* _What to work on_
Find how many lines in the data below include the word "Next", then write only that number.

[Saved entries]

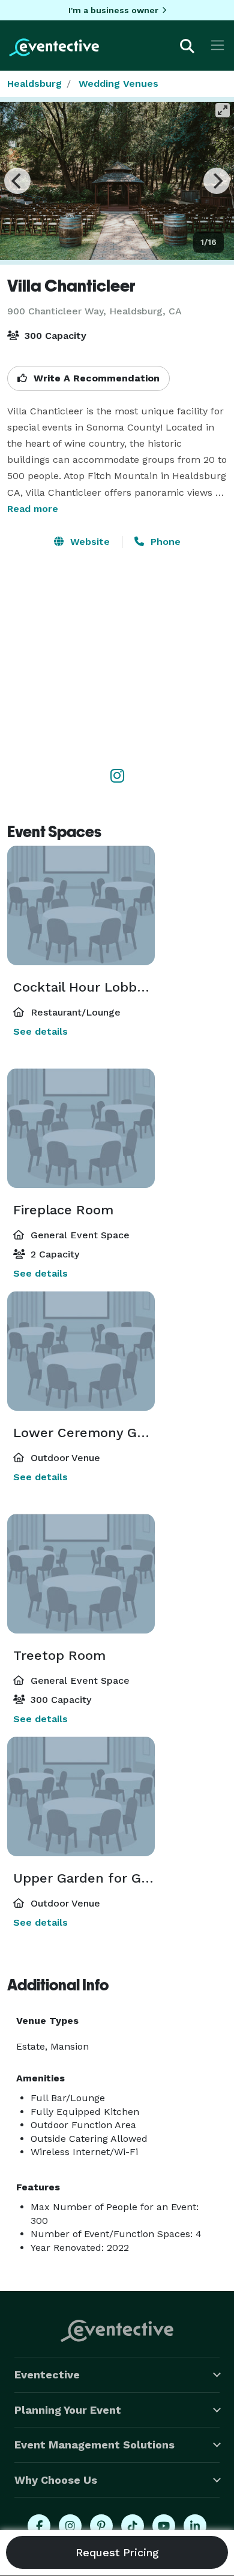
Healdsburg (34, 83)
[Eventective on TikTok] (132, 2525)
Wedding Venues (118, 83)
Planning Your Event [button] (67, 2410)
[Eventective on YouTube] (163, 2525)
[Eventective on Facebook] (39, 2525)
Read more (32, 508)
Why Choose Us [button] (55, 2480)
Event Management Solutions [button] (94, 2444)
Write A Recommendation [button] (95, 378)
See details (40, 1031)
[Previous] (17, 181)
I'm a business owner (113, 10)
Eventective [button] (47, 2374)
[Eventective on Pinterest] (101, 2525)
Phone (164, 541)
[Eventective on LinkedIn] (195, 2525)
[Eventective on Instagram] (70, 2525)
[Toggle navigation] (217, 45)
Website (88, 541)
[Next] (216, 181)
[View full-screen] (222, 110)
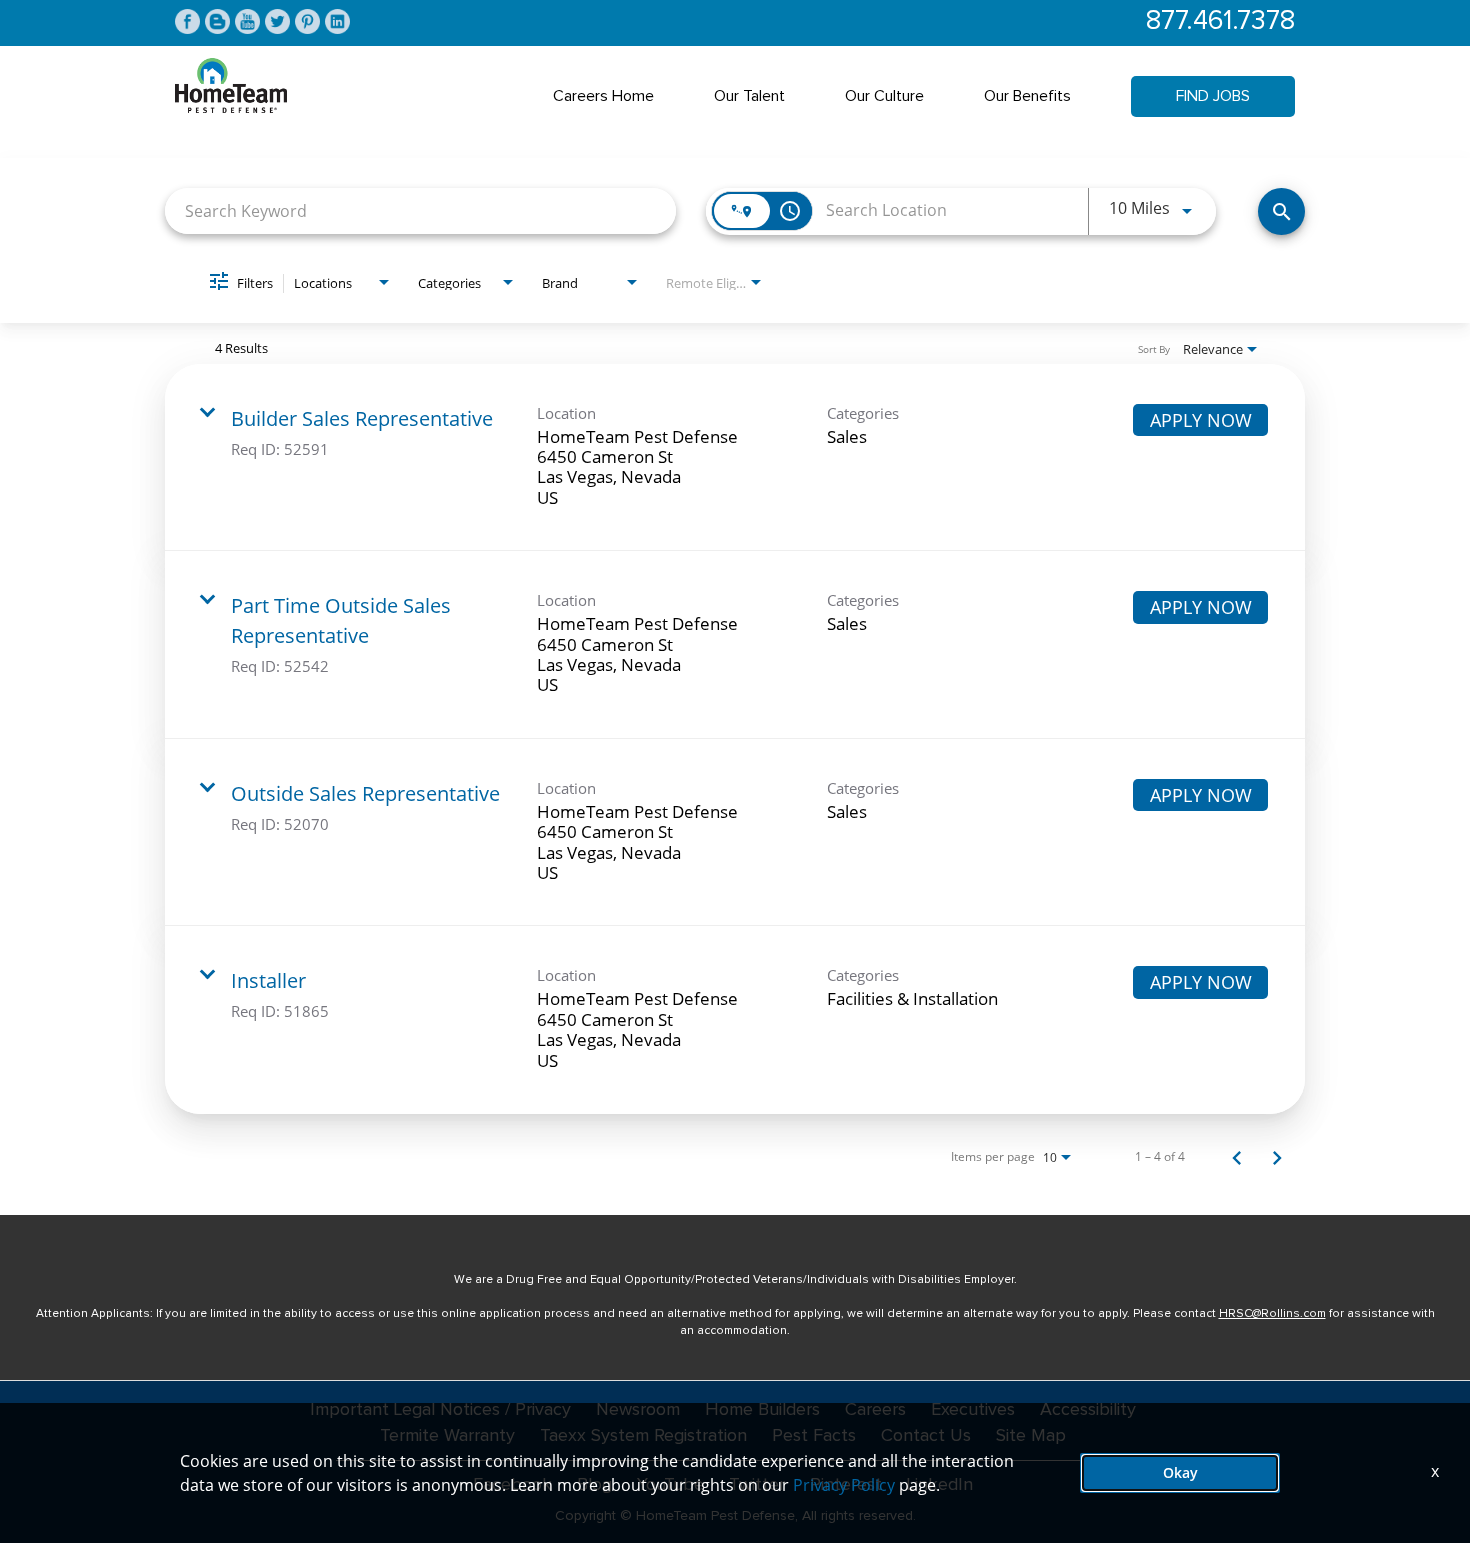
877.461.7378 (1220, 21)
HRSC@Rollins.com (1272, 1314)
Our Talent (749, 96)
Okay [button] (1180, 1472)
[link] (735, 458)
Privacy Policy (844, 1485)
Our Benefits (1027, 96)
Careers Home (603, 96)
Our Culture (884, 96)
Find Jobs (1213, 96)
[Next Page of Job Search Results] (1277, 1157)
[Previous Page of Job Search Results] (1237, 1157)
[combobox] (420, 210)
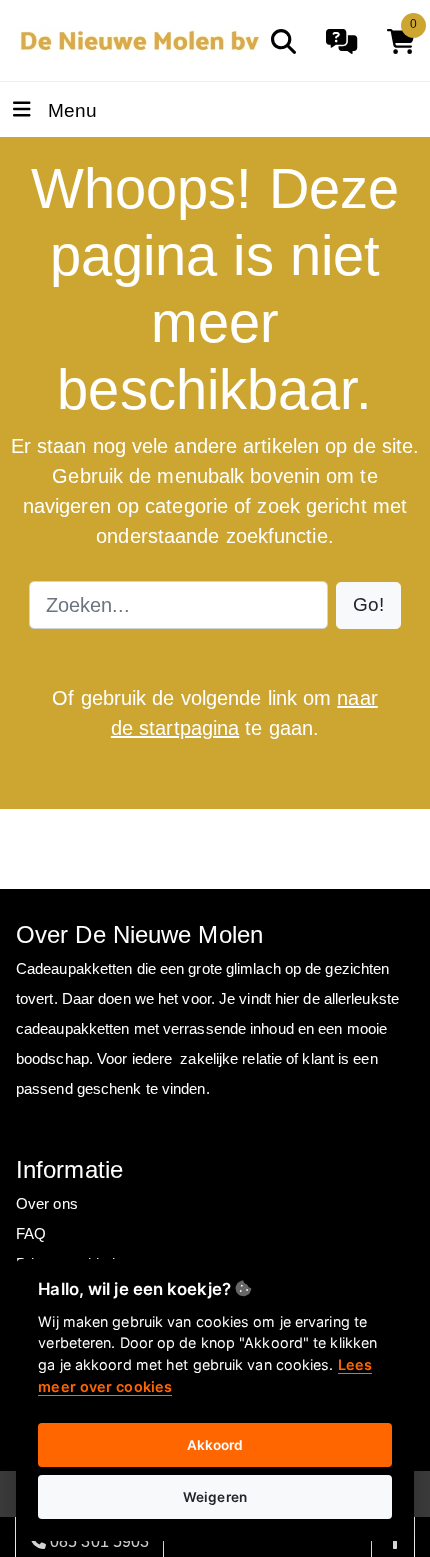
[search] (283, 41)
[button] (368, 605)
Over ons (47, 1203)
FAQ (31, 1233)
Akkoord (215, 1445)
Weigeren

* _Output of the task_
2